**Выбранный отрывок**
Итак, восемнадцать взрослых и один младенец въехали на ранчо. Единственным совершенством среди нас был ребенок по прозвищу Винни-Пух. У остальных были свои причуды, плохие и хорошие стороны, свои мысли, мечты и фантазии. Живя в киношной декорации, мы начали играть, воплощая эти мысли, мечты и фантазии в реальность, хотя бы час или два притворяясь, будто на нас смотрит камера. Если Сэнди, Мэри или любая другая девушка хотела побыть королевой Ше-бой, Девой Марией или Темпест Шторм*, мы все участвовали в спектакле, подчиняясь ее капризу. Если кому-нибудь из парней, включая меня самого, взбредало в голову стать королем Ричардом, Панчо Вильей, Люцифером, Элвисом Пресли или Иисусом Христом (пожалуй, это была моя любимая роль), все включались в игру. Лицедейство занимало наше время и наши мысли, а приправленная каким-нибудь наркотиком постановка становилась настолько реальной, что порой после сыгранных сцен ты еще долго оставался в образе, ощущая, что роль стала твоей жизнью.
Главный дом на ранчо, о котором мы так мечтали, в конечном итоге достался нам вместе со всеми постройками, входившими в эту декорацию. В нашем распоряжении оказалось огромное пространство, да еще и полиция не совалась к нам каждый раз, когда мы громко пукали. В таких условиях в нашем доме стали происходить странные вещи. Это место превратилось в своего рода Мекку, естественный оазис для людей, которые хотели перестать себя сдерживать и отбросить прочь навязанные им запреты. У нас побывало так много народа, мы пережили так много впечатлений, что невозможно описать их подробно, в противном случае на это ушла бы вся жизнь.

(Хранимые позиции)
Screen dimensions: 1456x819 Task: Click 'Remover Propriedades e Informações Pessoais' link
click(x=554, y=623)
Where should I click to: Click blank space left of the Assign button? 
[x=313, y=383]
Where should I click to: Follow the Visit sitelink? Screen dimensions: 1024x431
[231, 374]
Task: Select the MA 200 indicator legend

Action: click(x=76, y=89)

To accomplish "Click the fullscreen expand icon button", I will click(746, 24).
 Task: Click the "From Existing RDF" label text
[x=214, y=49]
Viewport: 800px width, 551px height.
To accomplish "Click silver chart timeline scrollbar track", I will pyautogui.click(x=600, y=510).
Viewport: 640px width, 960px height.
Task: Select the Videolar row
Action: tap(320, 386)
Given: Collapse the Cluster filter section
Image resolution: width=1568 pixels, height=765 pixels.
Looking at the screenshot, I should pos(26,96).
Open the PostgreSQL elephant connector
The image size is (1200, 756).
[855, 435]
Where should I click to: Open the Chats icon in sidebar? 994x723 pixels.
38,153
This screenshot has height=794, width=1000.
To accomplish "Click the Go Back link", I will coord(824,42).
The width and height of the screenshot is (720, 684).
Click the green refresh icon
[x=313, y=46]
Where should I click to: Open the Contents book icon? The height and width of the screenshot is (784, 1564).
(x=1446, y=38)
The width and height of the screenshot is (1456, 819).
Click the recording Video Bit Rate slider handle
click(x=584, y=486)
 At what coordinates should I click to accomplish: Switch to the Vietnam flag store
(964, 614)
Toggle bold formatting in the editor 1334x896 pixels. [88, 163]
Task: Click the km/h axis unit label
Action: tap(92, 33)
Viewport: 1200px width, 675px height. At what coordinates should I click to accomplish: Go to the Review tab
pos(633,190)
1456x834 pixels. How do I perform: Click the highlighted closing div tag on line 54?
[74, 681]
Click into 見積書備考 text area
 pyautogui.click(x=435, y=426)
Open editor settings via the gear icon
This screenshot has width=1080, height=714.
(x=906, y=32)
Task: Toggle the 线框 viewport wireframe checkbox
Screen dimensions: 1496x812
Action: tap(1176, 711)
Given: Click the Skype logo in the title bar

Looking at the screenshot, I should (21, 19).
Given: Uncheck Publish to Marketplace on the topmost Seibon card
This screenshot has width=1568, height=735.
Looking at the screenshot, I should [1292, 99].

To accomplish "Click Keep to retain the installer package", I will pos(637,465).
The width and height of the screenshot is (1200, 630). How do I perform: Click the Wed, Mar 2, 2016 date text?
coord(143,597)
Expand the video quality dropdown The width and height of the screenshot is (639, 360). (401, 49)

**Задания**
• A. Перепишите без изменений строки перечня, начиная со строки, содержащей «Where should I click to: Follow», и заканчивая строкой, содержащей «pyautogui.click(x=435, y=426)», включая обе эти строки.
• B. Напишите продолжение отрывка о жизни на ранчо, которое следует сразу за его последним предложением.

**Ответы к заданиям**
• A.
Where should I click to: Follow the Visit sitelink? Screen dimensions: 1024x431
[231, 374]
Task: Select the MA 200 indicator legend

Action: click(x=76, y=89)

To accomplish "Click the fullscreen expand icon button", I will click(746, 24).
 Task: Click the "From Existing RDF" label text
[x=214, y=49]
Viewport: 800px width, 551px height.
To accomplish "Click silver chart timeline scrollbar track", I will pyautogui.click(x=600, y=510).
Viewport: 640px width, 960px height.
Task: Select the Videolar row
Action: tap(320, 386)
Given: Collapse the Cluster filter section
Image resolution: width=1568 pixels, height=765 pixels.
Looking at the screenshot, I should pos(26,96).
Open the PostgreSQL elephant connector
The image size is (1200, 756).
[855, 435]
Where should I click to: Open the Chats icon in sidebar? 994x723 pixels.
38,153
This screenshot has height=794, width=1000.
To accomplish "Click the Go Back link", I will coord(824,42).
The width and height of the screenshot is (720, 684).
Click the green refresh icon
[x=313, y=46]
Where should I click to: Open the Contents book icon? The height and width of the screenshot is (784, 1564).
(x=1446, y=38)
The width and height of the screenshot is (1456, 819).
Click the recording Video Bit Rate slider handle
click(x=584, y=486)
 At what coordinates should I click to accomplish: Switch to the Vietnam flag store
(964, 614)
Toggle bold formatting in the editor 1334x896 pixels. [88, 163]
Task: Click the km/h axis unit label
Action: tap(92, 33)
Viewport: 1200px width, 675px height. At what coordinates should I click to accomplish: Go to the Review tab
pos(633,190)
1456x834 pixels. How do I perform: Click the highlighted closing div tag on line 54?
[74, 681]
Click into 見積書備考 text area
 pyautogui.click(x=435, y=426)

• B.
Не все наши дела были по душе старому Джорджу. Шероховатостей между нами было множество, но нам удалось продержаться на ранчо с весны 1968 до конца 1969 года, когда все рухнуло окончательно. Тот факт, что мы задержались на ранчо так долго, можно объяснить скорее привязанностью Джорджа к одной из девушек, чем моей хитростью и коварством. Он особенно привязался к Лин, окрестив ее Писклей. Говорили, что я заслал Лин в дом Джорджа с какими-то тайными целями, но это не так. Лин считала, что Джорджу будет гораздо удобнее с девушкой помоложе и поспособней, поэтому она стала ему готовить, следить за домом и составлять ему компанию. Выбирая эту роль, она, возможно, обеспечивала себе одно из самых комфортных мест на ранчо. Кроме того, она могла сообщать мне, что происходило между Джорджем и другими людьми, которым не нравилось кое-что из наших занятий и вообще наше пребывание на ранчо. Если, как утверждают некоторые, Лин и спала с Джорджем, чтобы упрочить наши позиции на ранчо Спан, то это было ее желание и ее личное дело. Я тут был ни при чем! Хотя, раз уж Лин это начала, и по причине того, что пребывание кого-нибудь из нас рядом с Джорджем было нам на руку, я следил за тем, чтобы кто-нибудь из девушек замещал Лин, когда она хотела отдохнуть или поездить.